PARTNER ORGANIZATION EVENT | COGA's Energy Summit: Growth. Expectations. Opportunities

When: August 20-22, 2018

Where: Colorado Convention Center | 700 14th St, Denver, CO 80202


CLICK HERE TO REGISTER!

The Energy Summit proudly enters its 30th year with a focus on “Growth. Expectations. Opportunities.” Will the innovations and advancements of tomorrow solve the issues that industry is grappling with today in board rooms, on investor calls, in political circles, and on the global stage? Over two days, our speakers will explore the growth opportunities afforded to industry, the expectations that come with domestic and global leadership and the opportunities to provide a cleaner energy future, a safer industry and a better world.

SPE Members, use discount code SPE-MEMBER for 10% off of your registration!

22 Aug 2018

SPE YP | Summer Happy Hour

When: Wednesday, August 22, 2018

4:30 PM - Jagged Mountain Craft Brewery | 1139 20th St, Denver, CO 80202

6:40 PM - Coors Field | 2001 Blake St, Denver, CO 80205

We're kicking off the SPE 2018-2019 season with a Rockies vs. Padres game at Coors Stadium! We will meet at Jagged Mountain Brewery beforehand to deliver the tickets and enjoy a pre-game Happy Hour!

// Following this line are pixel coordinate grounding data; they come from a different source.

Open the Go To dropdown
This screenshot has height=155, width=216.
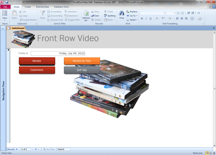click(132, 16)
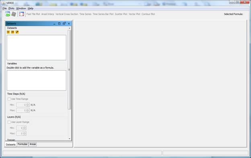The width and height of the screenshot is (251, 158).
Task: Click the yellow edit dataset pencil icon
Action: coord(17,32)
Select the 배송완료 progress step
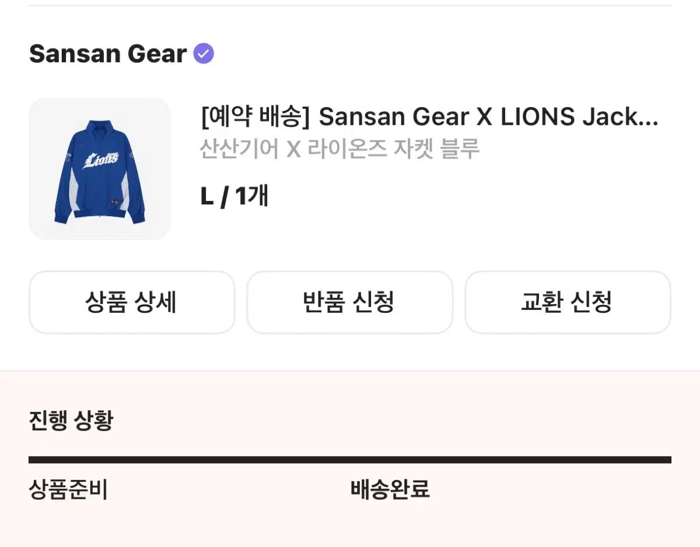700x547 pixels. pyautogui.click(x=390, y=490)
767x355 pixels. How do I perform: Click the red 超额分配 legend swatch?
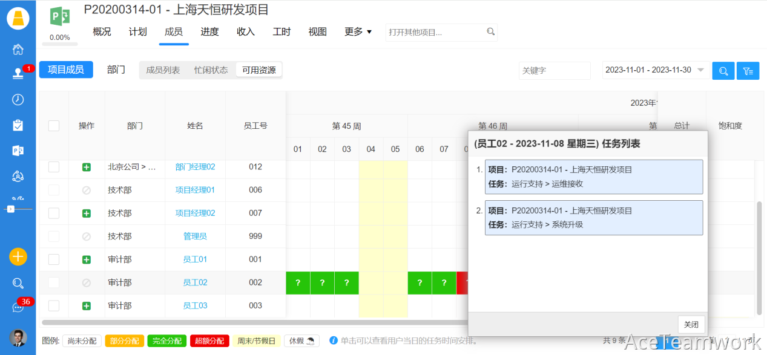pos(209,341)
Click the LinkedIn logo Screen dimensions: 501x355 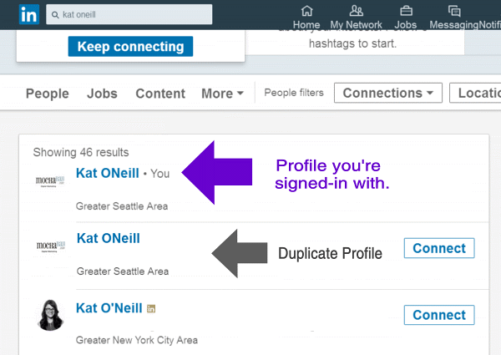click(x=29, y=14)
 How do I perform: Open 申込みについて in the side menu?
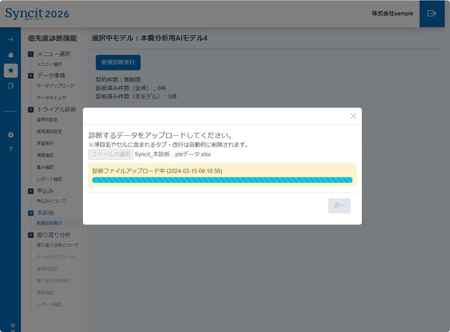51,201
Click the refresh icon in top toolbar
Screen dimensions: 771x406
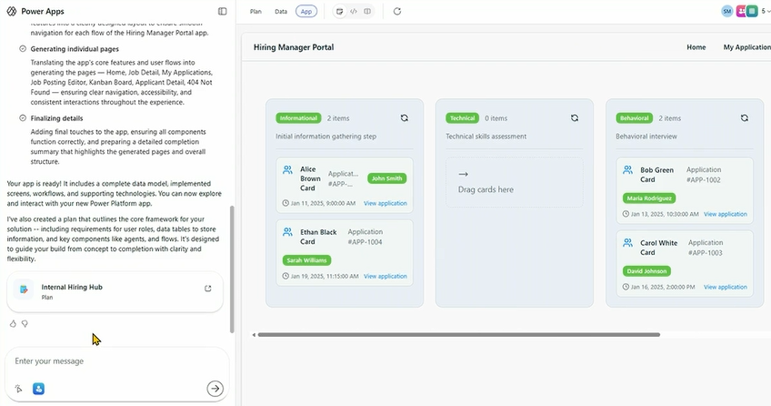click(397, 11)
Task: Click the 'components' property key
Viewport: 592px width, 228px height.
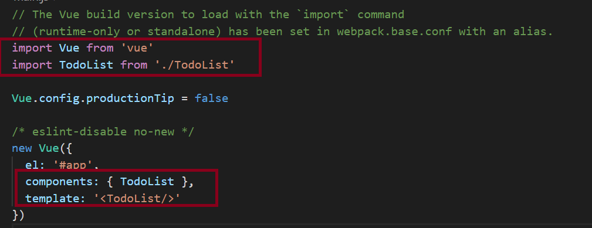Action: pyautogui.click(x=59, y=181)
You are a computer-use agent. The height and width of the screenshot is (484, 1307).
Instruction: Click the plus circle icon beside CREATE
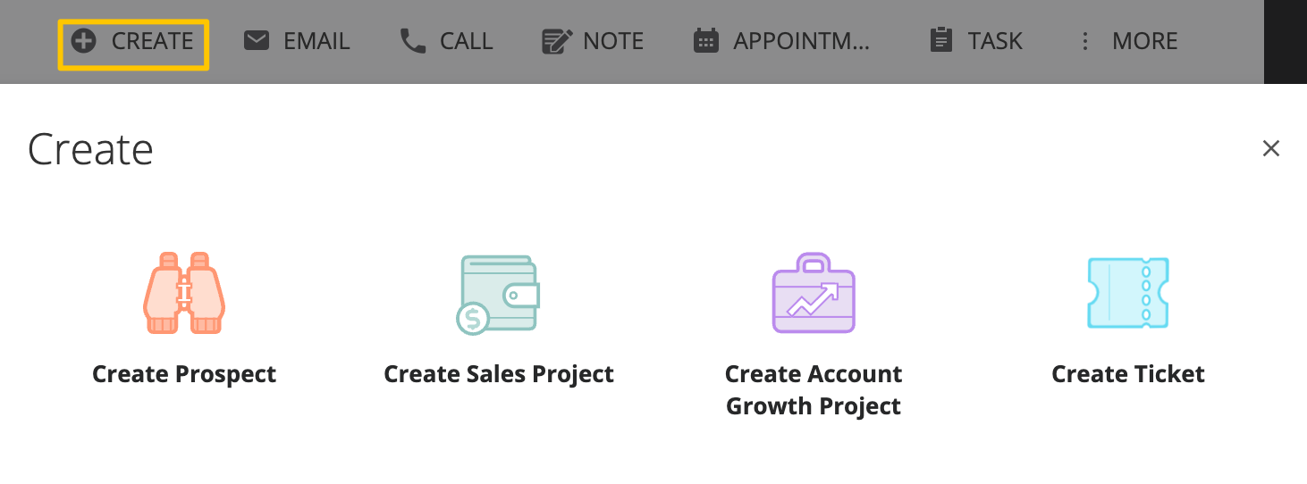coord(83,41)
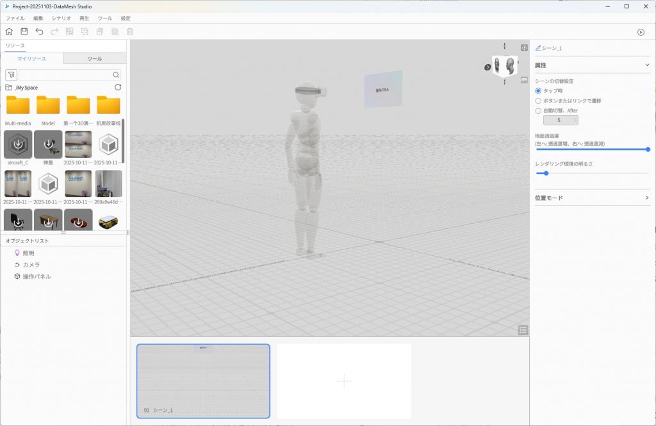Click the Home icon in the toolbar
Viewport: 656px width, 426px height.
(9, 31)
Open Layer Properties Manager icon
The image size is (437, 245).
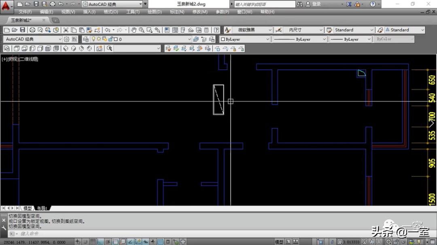(85, 39)
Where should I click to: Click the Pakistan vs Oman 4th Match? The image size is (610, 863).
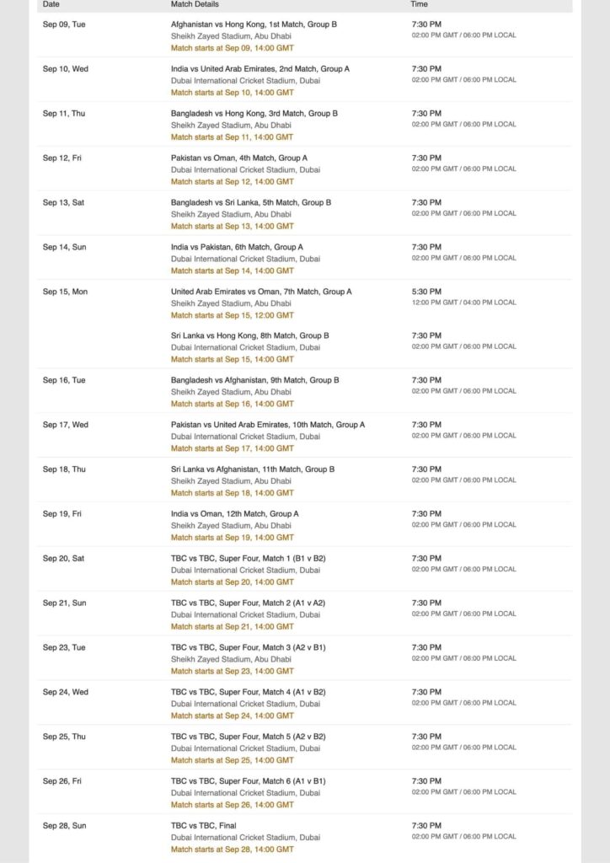click(238, 158)
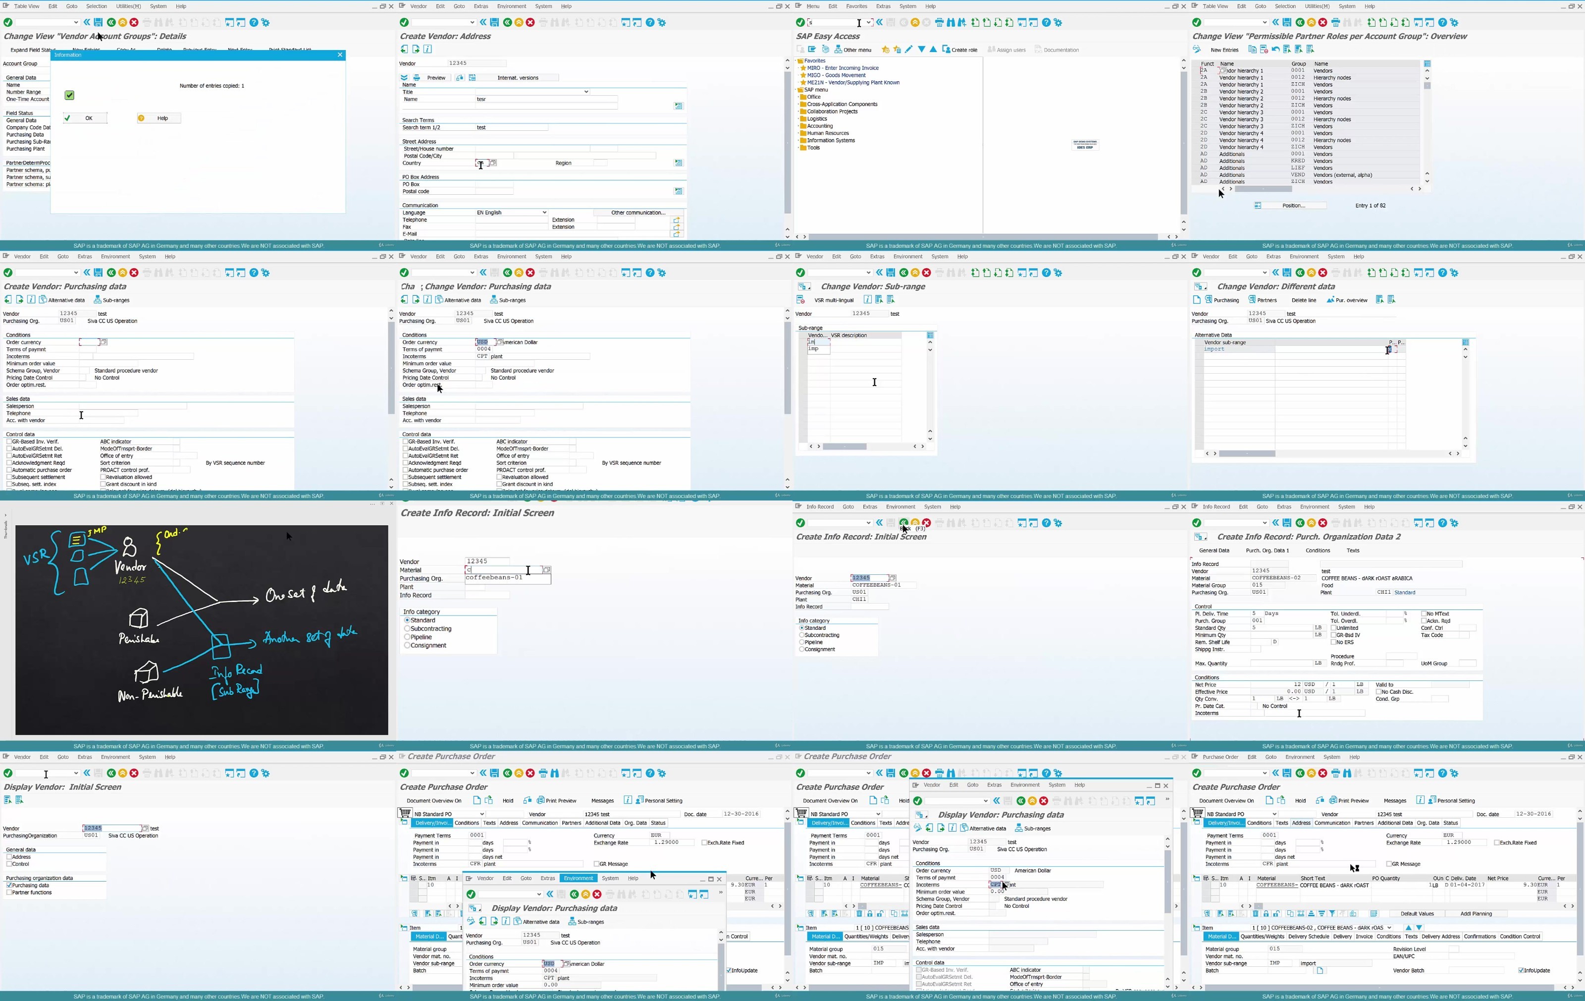The image size is (1585, 1001).
Task: Click the delete favorite star-trash icon
Action: tap(897, 49)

The $10 registration includes the ticket and two beers.

CLICK HERE TO REGISTER!

Event Sponsor:

19 Sep 2018 REGISTER

GENERAL MEETING | New Analysis of EUR Probability Plots Yields Better Uncertainty Assessment

When: Wednesday, Sep 19, 2019 | 11:30 AM

Where: Denver Athletic Club | 1325 Glenarm Pl., Denver, CO


Speaker: Randy Freeborn, Fellow at Aucerna.

Abstract: 

Evaluators use a lognormal probability distribution of estimated ultimate recovery (EUR) to predict the EUR that may be expected when drilling more wells. The EURs used in the distribution are determined by extrapolating the rate-time profiles of analogous wells; existing wells that are expected to behave like the planned wells. The range of expected values is captured by the difference or ratio of P_10 and P_90 EUR. Even with many analog wells, the analog distribution may differ from the population distribution, creating meaningful uncertainty usually absent when the only uncertainty is assumed to come from non-uniform sampling. This paper presents a statistical method to quantify the possible deviation between analog and population distributions and to construct type wells that incorporate this uncertainty.

The process uses Monte Carlo simulation to select EURs from known population distributions and create a sample distribution for each trial. The “known” population P_50 EURs and the P_10⁄P_90  ratios are random. The number of analog wells is equal to the number of wells (samples) selected for the trial.  

We record trials with near equal sample and analog distributions of both P_50  EURs and P_10⁄P_90  ratios. A scatter plot of P_50 versus P_10⁄P_90  ratio for this recorded subset of trials shows the range and frequency of possible population distributions. The EUR distribution of random samples taken from each population distribution in the subset will include the combined uncertainty of non-uniform sampling and an unknown true population. This distribution would be considered the most likely representation of the population.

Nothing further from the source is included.